Document passage —
Start of Block
Each of these quantities will be plotted against varying threshold values, as shown in Figure 9.

The Anderson-Darling test statistic is an empirical distribution function statistic which assigns more weight to the tails of the data than similar measures and is available in the existing Distribution Fitting Analysis as a goodness of fit statistic. Sinclair et al. (1990) originally proposed the right tail weighted Anderson-Darling statistic while Solari et al. (2017) proposed the use of the right tail weighted Anderson-Darling statistic as an automated threshold selection method for a partial duration series. In HEC-SSP, users will be able to use the test statistic to help inform the choice of a threshold.

Peaks Over Threshold Analysis Threshold Diagnostic Data Plots

Figure 9. Peaks Over Threshold Analysis | Threshold Diagnostic Data Plots.

The following results will be available to users.

Tabular results, including:
- Frequency curve quantiles, including confidence limits and expected probability (if selected),
- Generalized Pareto and Generalized Extreme Value distribution parameter values (if the Analytical Annualization Method is selected), and
- Diagnostic data for the selected threshold.
Annualized frequency curve, including confidence limits and expected probability (if selected).
Histogram of event count frequency (number of events in each year of the period of record versus frequency), shown in Figure 10.
End of Block
Data listing —
Start of Block
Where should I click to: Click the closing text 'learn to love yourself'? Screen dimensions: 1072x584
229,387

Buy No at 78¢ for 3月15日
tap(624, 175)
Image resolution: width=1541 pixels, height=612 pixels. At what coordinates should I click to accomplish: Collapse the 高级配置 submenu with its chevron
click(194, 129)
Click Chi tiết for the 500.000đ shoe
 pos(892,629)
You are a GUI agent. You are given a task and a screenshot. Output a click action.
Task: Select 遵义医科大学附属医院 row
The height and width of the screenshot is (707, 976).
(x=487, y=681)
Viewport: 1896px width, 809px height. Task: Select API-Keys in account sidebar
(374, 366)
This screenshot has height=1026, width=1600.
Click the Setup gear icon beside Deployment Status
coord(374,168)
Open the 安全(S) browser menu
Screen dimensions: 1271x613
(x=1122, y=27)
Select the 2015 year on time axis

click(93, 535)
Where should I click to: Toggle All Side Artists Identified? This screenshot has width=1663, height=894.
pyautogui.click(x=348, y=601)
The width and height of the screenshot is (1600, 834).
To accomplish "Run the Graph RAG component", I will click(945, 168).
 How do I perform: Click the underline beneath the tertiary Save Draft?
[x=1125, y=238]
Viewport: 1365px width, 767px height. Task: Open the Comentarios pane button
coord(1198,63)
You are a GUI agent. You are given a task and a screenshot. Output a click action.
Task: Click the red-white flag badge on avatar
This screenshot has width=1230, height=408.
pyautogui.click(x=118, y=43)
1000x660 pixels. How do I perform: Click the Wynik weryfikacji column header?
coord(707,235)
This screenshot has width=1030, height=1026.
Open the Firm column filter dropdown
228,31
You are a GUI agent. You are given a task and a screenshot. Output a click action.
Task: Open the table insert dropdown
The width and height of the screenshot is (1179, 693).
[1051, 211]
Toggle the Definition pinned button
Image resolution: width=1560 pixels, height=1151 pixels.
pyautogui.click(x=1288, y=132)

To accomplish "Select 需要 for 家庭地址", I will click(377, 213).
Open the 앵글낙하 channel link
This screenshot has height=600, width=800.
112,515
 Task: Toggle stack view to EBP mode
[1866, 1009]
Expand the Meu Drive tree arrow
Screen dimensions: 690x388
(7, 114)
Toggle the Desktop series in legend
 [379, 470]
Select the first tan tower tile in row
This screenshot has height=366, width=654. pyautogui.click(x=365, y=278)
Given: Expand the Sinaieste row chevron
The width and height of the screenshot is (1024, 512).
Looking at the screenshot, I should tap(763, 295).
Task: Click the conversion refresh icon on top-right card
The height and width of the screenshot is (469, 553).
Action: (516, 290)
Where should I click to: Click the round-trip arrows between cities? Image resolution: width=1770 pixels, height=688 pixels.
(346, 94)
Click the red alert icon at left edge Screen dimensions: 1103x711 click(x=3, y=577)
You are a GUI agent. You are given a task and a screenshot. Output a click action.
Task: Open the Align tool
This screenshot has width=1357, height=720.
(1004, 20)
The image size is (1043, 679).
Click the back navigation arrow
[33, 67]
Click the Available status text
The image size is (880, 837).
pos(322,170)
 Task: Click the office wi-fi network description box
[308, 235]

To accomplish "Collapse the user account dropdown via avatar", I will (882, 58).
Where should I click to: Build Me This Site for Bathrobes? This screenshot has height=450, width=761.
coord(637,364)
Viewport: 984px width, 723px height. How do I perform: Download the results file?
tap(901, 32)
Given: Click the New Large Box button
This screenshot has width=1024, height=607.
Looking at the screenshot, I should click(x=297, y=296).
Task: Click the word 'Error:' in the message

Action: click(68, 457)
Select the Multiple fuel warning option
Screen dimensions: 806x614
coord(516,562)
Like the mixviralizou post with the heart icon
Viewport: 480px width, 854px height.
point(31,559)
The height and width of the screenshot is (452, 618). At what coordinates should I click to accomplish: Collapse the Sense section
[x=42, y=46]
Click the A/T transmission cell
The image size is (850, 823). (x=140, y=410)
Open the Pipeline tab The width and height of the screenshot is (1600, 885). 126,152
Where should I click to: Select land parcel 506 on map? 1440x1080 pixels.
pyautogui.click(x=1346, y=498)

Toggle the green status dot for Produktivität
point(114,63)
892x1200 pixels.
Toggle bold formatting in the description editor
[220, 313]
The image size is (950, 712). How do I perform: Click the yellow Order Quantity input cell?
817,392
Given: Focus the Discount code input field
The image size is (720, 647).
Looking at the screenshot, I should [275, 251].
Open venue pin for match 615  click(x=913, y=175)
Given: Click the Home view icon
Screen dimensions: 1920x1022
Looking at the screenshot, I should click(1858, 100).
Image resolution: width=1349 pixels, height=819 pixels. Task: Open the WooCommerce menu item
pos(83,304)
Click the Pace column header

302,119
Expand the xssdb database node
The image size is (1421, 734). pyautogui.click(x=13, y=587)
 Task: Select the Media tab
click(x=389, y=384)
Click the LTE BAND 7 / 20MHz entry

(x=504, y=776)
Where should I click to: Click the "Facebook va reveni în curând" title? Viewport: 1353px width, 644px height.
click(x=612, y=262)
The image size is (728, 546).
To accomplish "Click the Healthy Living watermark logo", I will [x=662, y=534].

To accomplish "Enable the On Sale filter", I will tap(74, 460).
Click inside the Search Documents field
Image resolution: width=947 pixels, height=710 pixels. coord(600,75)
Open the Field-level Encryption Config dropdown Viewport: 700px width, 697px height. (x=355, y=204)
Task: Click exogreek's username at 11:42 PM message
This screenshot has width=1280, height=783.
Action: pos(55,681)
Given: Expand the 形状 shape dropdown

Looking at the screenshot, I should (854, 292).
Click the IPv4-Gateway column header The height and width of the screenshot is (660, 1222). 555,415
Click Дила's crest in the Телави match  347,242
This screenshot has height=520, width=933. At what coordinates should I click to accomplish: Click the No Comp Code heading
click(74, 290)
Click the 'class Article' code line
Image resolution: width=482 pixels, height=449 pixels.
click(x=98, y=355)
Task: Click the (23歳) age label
End of Block
What you are asked to do — Reproduce the passage on peaks-over-threshold analysis in HEC-SSP from above, word for word and in full.

Problem solution —
Each of these quantities will be plotted against varying threshold values, as shown in Figure 9.

The Anderson-Darling test statistic is an empirical distribution function statistic which assigns more weight to the tails of the data than similar measures and is available in the existing Distribution Fitting Analysis as a goodness of fit statistic. Sinclair et al. (1990) originally proposed the right tail weighted Anderson-Darling statistic while Solari et al. (2017) proposed the use of the right tail weighted Anderson-Darling statistic as an automated threshold selection method for a partial duration series. In HEC-SSP, users will be able to use the test statistic to help inform the choice of a threshold.

Peaks Over Threshold Analysis Threshold Diagnostic Data Plots

Figure 9. Peaks Over Threshold Analysis | Threshold Diagnostic Data Plots.

The following results will be available to users.

Tabular results, including:
- Frequency curve quantiles, including confidence limits and expected probability (if selected),
- Generalized Pareto and Generalized Extreme Value distribution parameter values (if the Analytical Annualization Method is selected), and
- Diagnostic data for the selected threshold.
Annualized frequency curve, including confidence limits and expected probability (if selected).
Histogram of event count frequency (number of events in each year of the period of record versus frequency), shown in Figure 10.